Agencies mourn the passing of the COI and worry that so much has been stripped out that working with Whitehall will get harder. One agency chief executive airs a common criticism when he says that government marketers have tended to be 'variable in terms of their competencies'.
He adds: 'Now there is no COI and that expertise has gone, I fear that despite the government "talking the talk" they might not be able to "walk the walk".'
The role that brands can play in bringing behaviour-change messages to the masses is acknowledged by the strategy.
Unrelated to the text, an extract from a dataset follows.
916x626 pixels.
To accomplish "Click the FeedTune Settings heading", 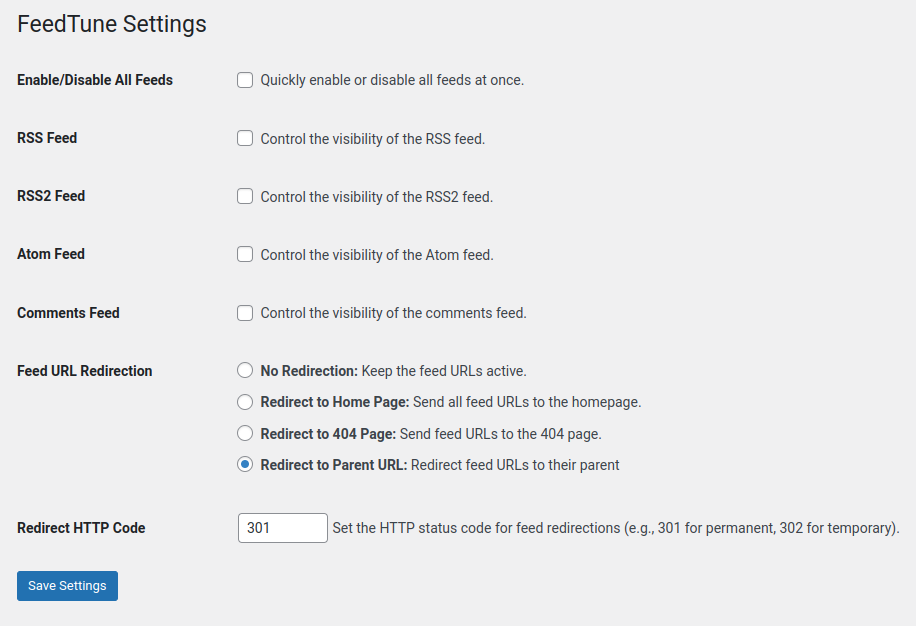I will point(112,25).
It pledges to produce principles for involving private and charity-sector partners in state campaigns.
Drives such as 'Change4Life', the healthy-living campaign, which works with supermarkets such as Asda and Tesco and food companies, including PepsiCo and Mars, already use these private-sector links.
There is a mention of 'examining models around the world to identify new ways of working together'. There was outrage across the marketing industry two years ago when the Cabinet Office floated a plan to establish a US-style 'Ad Council', whereby brands, media owners and agencies would create government campaigns for free. The idea, understood to have come from Steve Hilton, David Cameron's former director of strategy, was dropped, and any attempt to re-establish it could make the Cabinet Office unpopular.
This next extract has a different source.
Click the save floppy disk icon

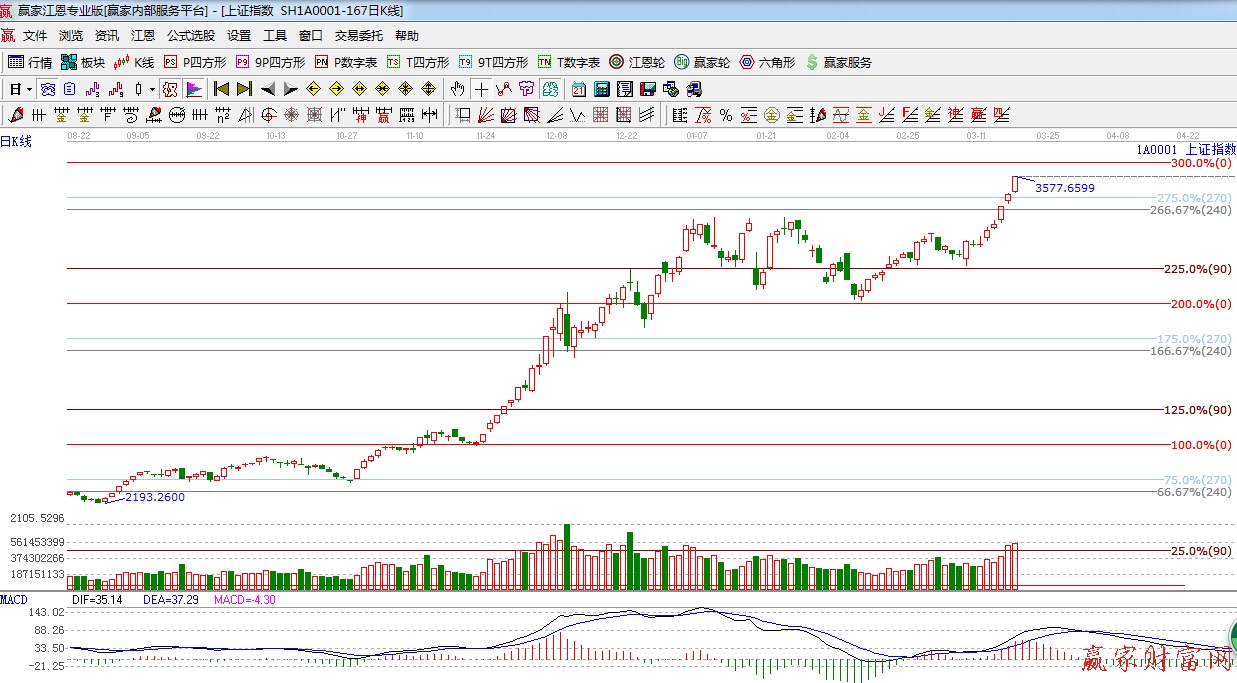click(647, 89)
Since coming to power, this administration has taken an axe to the civil service, and government marketers have not escaped the cull.
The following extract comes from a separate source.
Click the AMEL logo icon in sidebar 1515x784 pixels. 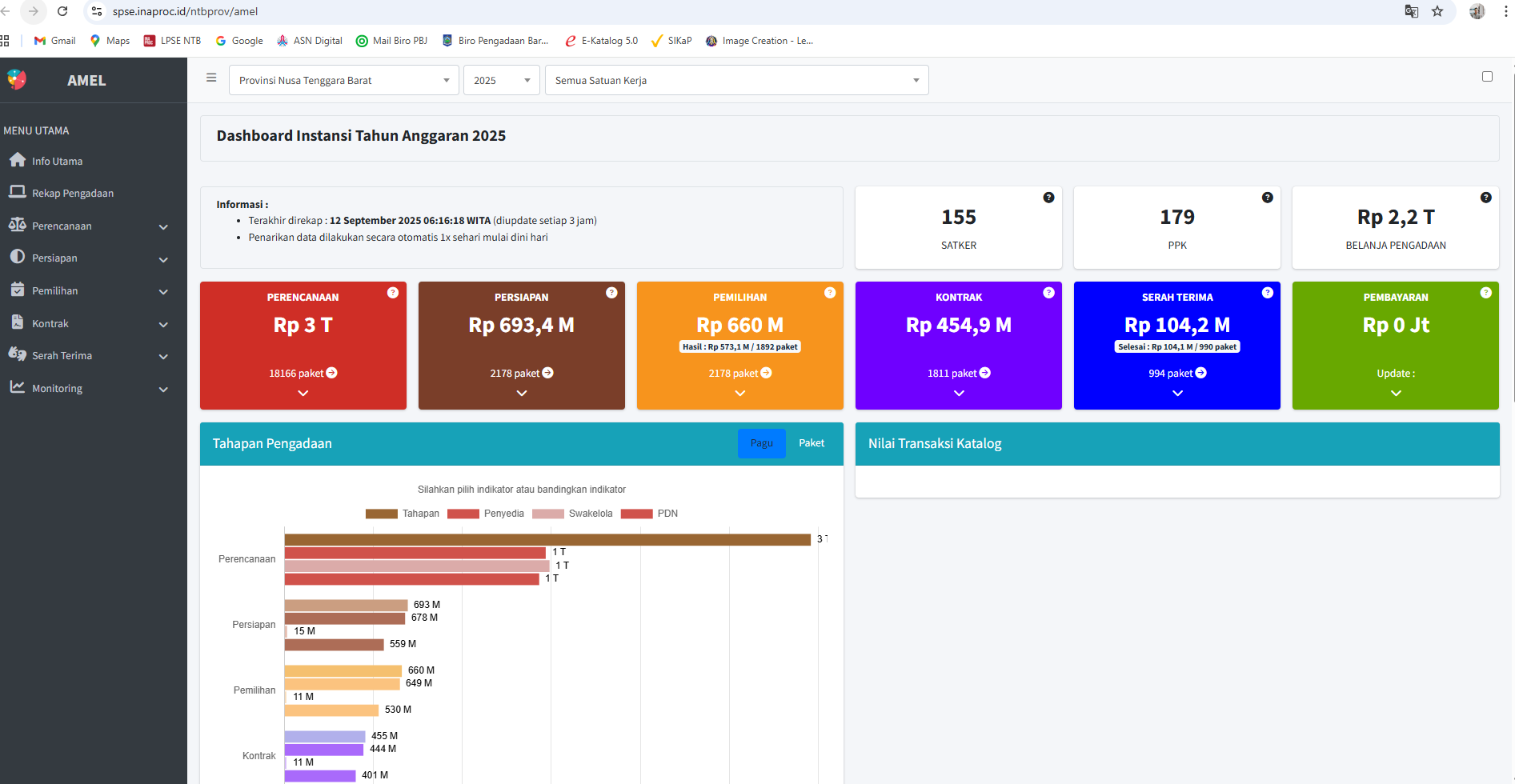coord(17,79)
The individual hub summaries in the plan tell a story of swingeing cuts since 2009/10. For example, the hub which includes the Communities and Local Government and Transport departments reports a 72% reduction in marketers over the period.
For remaining staff there are plans to improve capabilities through a standardised set of professional principles around five themes: audience understanding and insight, effectiveness, efficiency, collaboration, and strategy and co-ordination.
In-house training to 'embed' the fresh principles and departmental capability reviews throughout the year are planned.
As part of last week's reshuffle, Maria Miller, formerly a junior minister in the Department for Work and Pensions, was appointed culture, media and sport secretary, with Jeremy Hunt moving to health.
Miller, 48, joined the Conservatives as a teenager; she is a former Texaco marketer and reached director level at ad agency Grey.
She is no liberal 'media luvvie'type, and sympathises with many traditional right-wing Conservative causes. A hardened Eurosceptic, she is also opposed to some equality initiatives, such as gender-based candidate shortlists.
Ian Twinn, director of public affairs at ISBA and a former Conservative MP, said: 'Not only is Maria an energetic and engaged minister, but she has vital understanding of what advertising can do, and what it cannot.'
Changes to government branding are under way, with the roll-out of a consistent identity for all departments and arm's-length bodies (ALBs).
Based on the existing HMG brand, the design is a 'lock-up' of the Royal Arms and the name of the organisation.
However, 'brand coalition' is far from healthy. Both the Chancellor, George Osborne, and the Home Secretary, Theresa May, were booed when they attended the Paralympic Games. The clip of Osborne drawing the wrath of the 80,000 crowd at the Olympic Stadium went viral on YouTube.
This contrasted sharply with the warm reception given to former prime minister Gordon Brown - one of the least-popular leaders for years - during his visit to the Aquatics Centre.